30 Março de 2026
O Índice de Consumo Essencial, calculado pela Associação para Defesa do Consumidor, em março e em três regiões do país, voltou a mostrar disparidades em termos de recursos financeiros para compra de um cabaz no mínimo necessário para que um indivíduo saudável possa sustentar-se. Na ilha do Sal o valor calculado supera o da ilha de S. Vicente em 40.47% e o da Praia 5.2%, conforme avançou, hoje de manhã, o Presidente da ADECO, Nelson Faria.

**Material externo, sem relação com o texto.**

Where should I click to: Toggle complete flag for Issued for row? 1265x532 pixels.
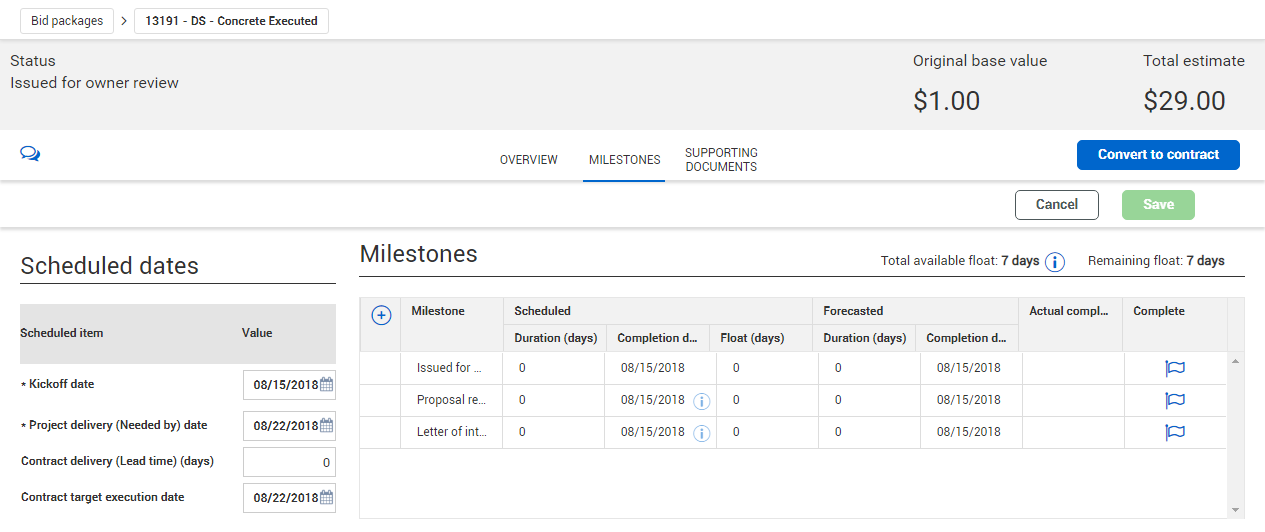tap(1174, 368)
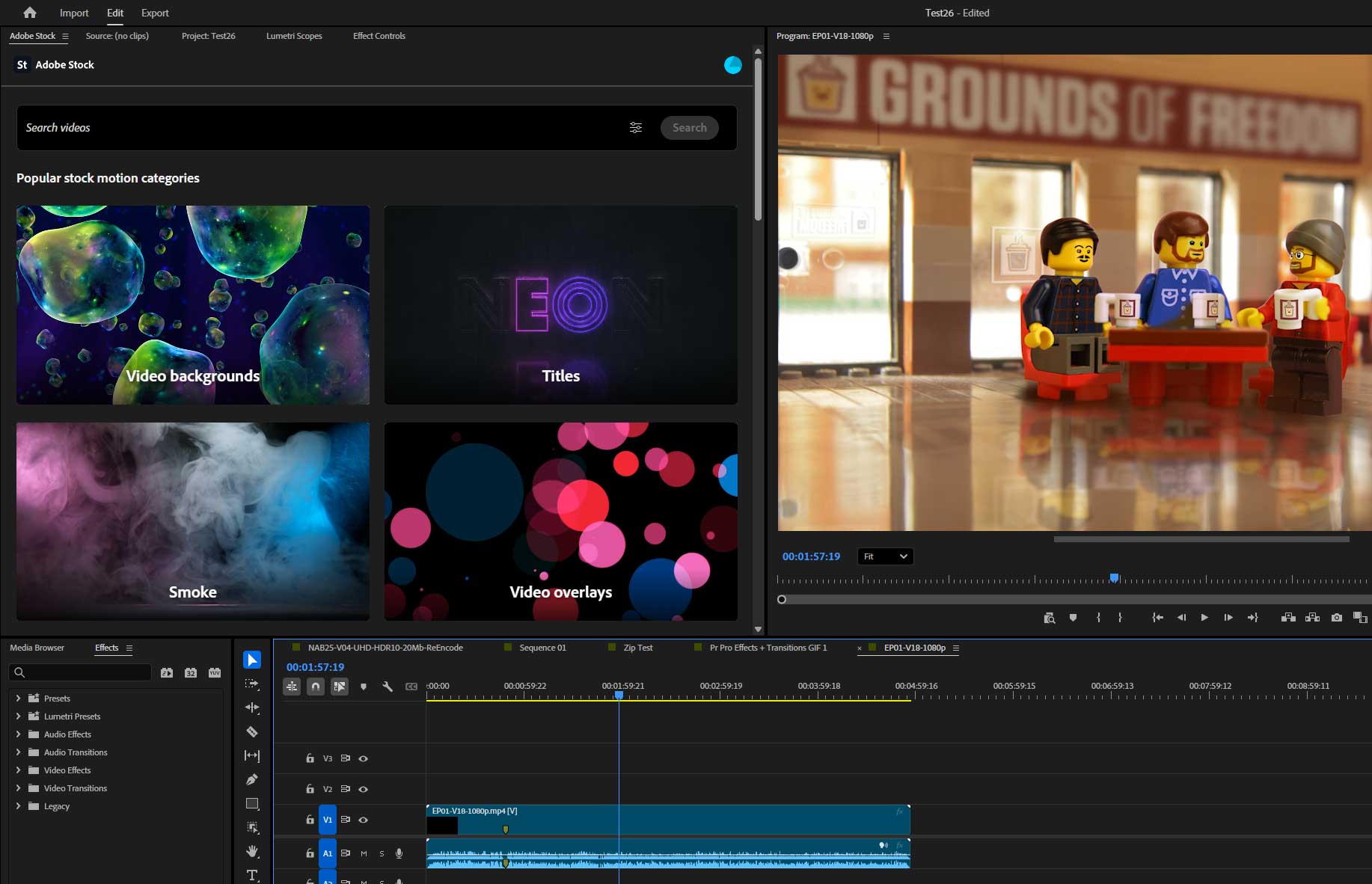Viewport: 1372px width, 884px height.
Task: Click the Search button in Adobe Stock
Action: click(689, 128)
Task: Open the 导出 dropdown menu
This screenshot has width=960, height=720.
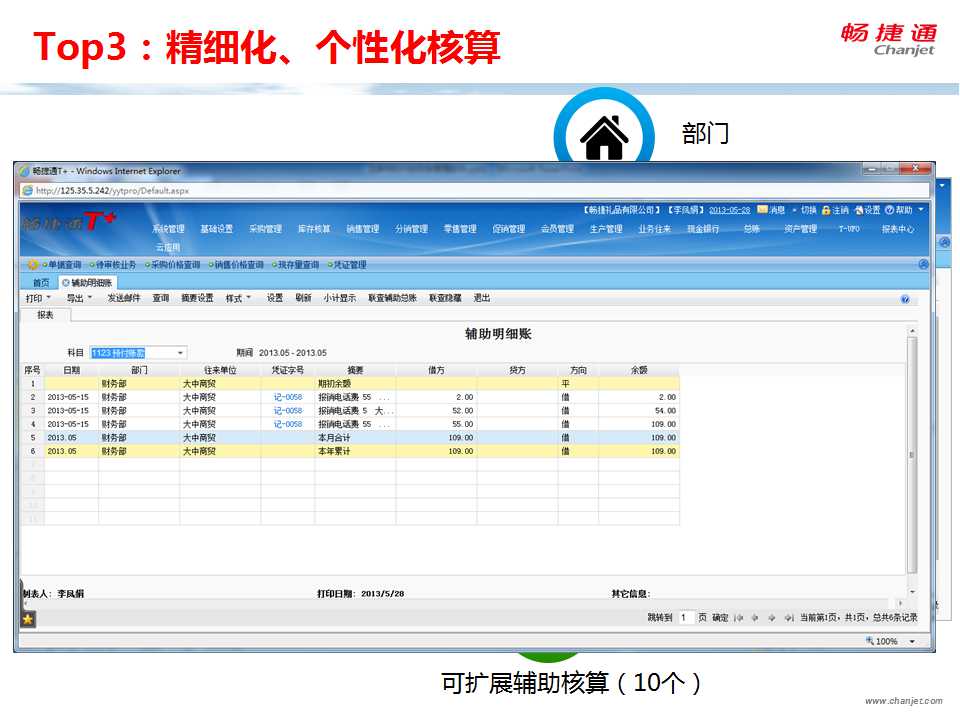Action: click(x=79, y=298)
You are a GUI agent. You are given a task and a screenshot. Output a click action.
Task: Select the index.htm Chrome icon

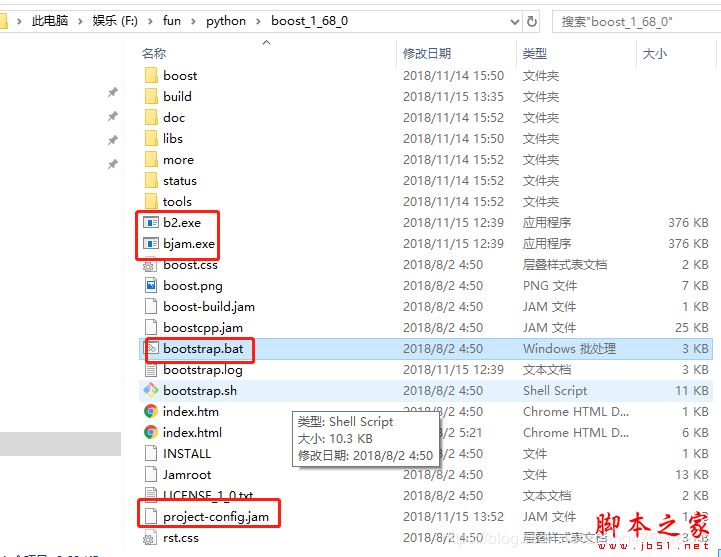151,411
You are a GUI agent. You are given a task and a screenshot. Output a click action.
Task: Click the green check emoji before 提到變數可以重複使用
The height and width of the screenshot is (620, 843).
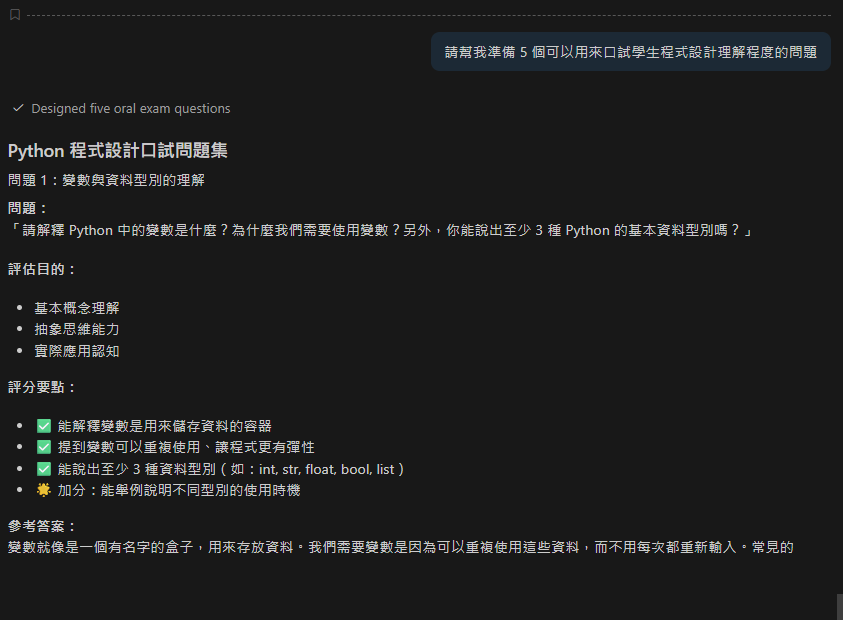tap(43, 447)
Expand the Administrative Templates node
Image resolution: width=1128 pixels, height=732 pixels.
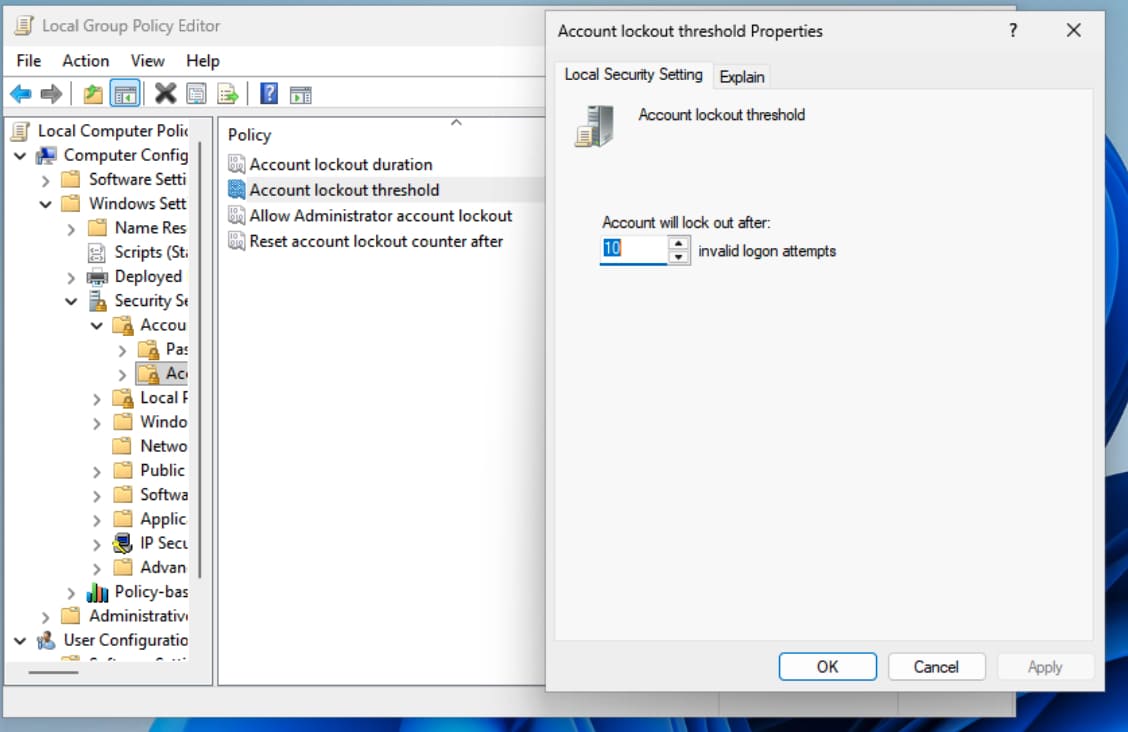pyautogui.click(x=45, y=616)
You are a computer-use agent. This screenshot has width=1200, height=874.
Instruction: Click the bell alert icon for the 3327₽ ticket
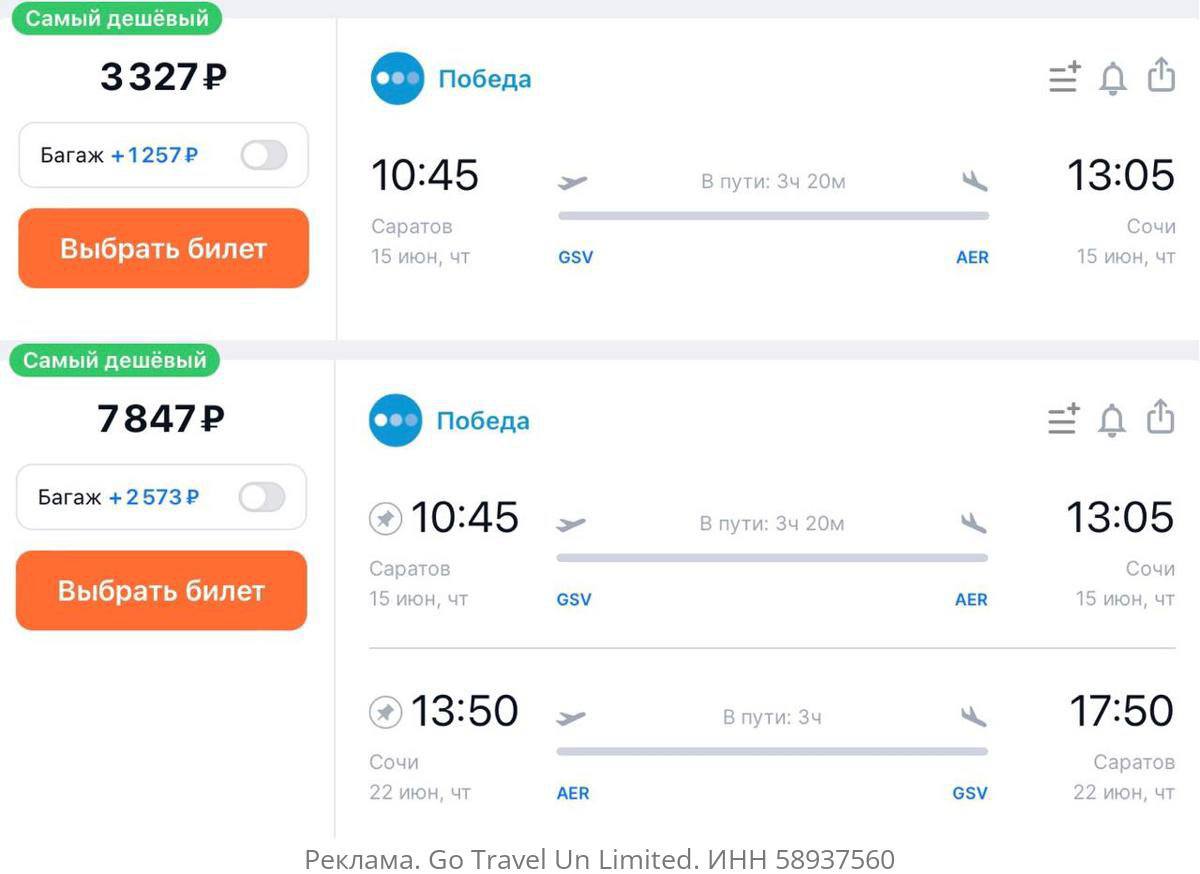[x=1112, y=78]
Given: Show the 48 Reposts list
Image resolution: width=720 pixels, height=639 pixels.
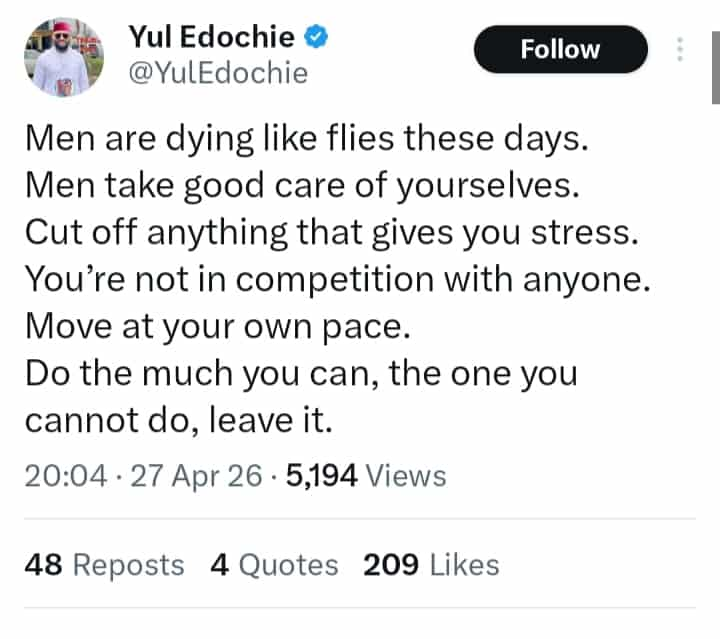Looking at the screenshot, I should click(104, 565).
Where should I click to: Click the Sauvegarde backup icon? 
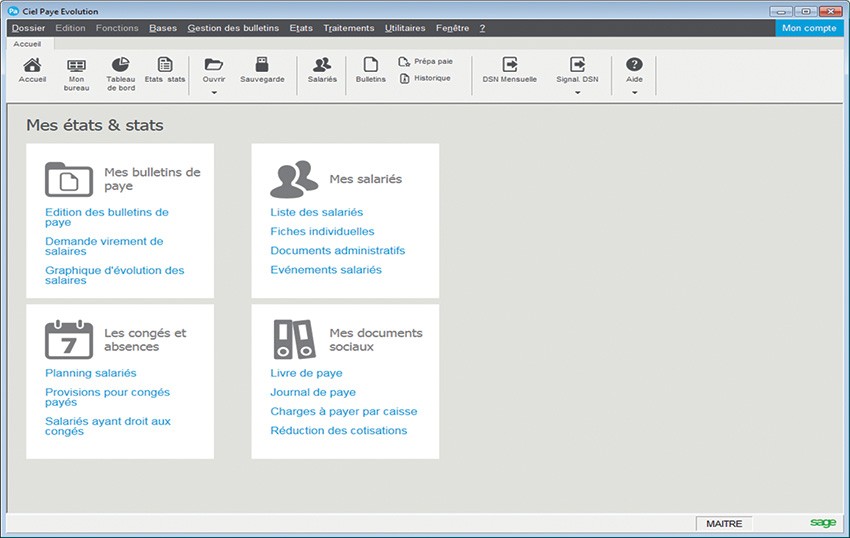click(262, 69)
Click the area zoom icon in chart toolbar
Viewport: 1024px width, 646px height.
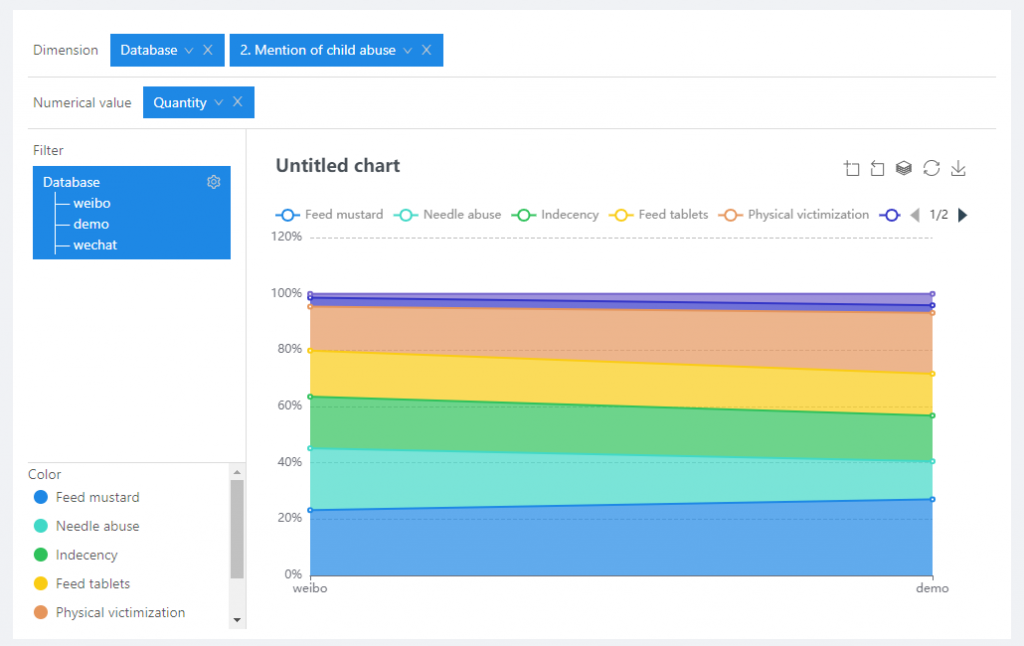pyautogui.click(x=852, y=168)
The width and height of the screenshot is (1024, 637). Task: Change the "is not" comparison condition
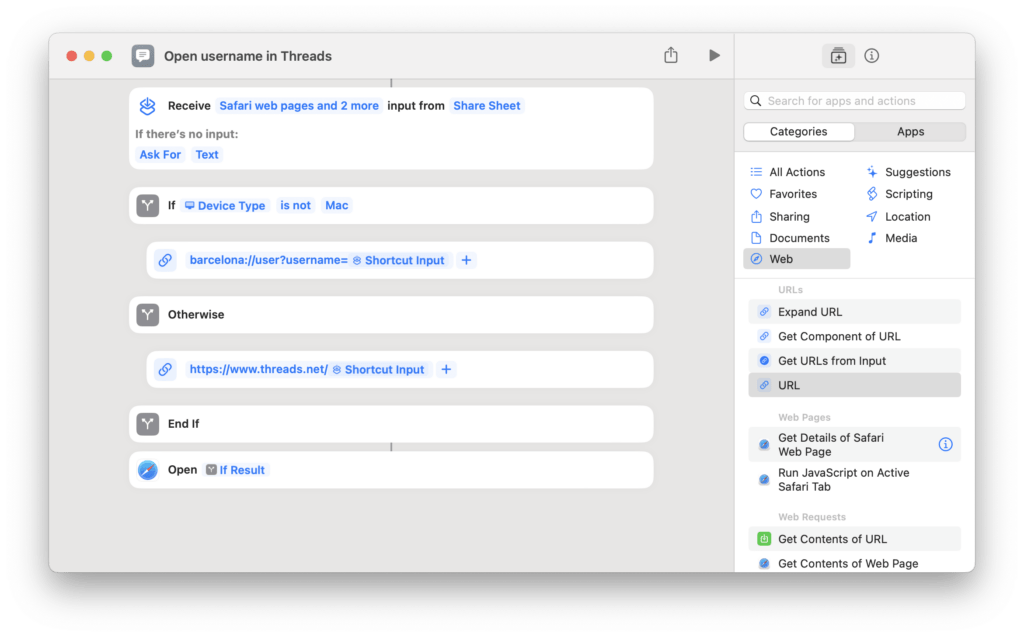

Encarando o Indicador do Consumo Essencial como uma ferramenta que permite ajustar os salários mínimos, atualmente 17 mil escudos no setor privado e 19 mil no estatal, a ADECO crê que o anúncio feito pelo Governo de proceder o aumento salarial faseado para 25 mil escudos, até 2027, ficará aquém das necessidades dos indivíduos que vivem, por exemplo na Praia, mormente no Sal:
Nelson Faria, que garante que o esforço da ADECO é o de levar o estudo a outros pontos do país, nomeadamente às regiões de Santiago Norte e Fogo, aponta a revisão dos rendimentos para absorver as assimetrias regionais como política mais ajustada ao equilíbrio do consumo essencial.
Perante essas disparidades regionais, a ADECO admite o estabelecimento do salário mínimo nacional diferenciado, tendo em linha de conta as necessidades de consumo essencial das ilhas, mas sob um rigoroso controlo da residência das pessoas.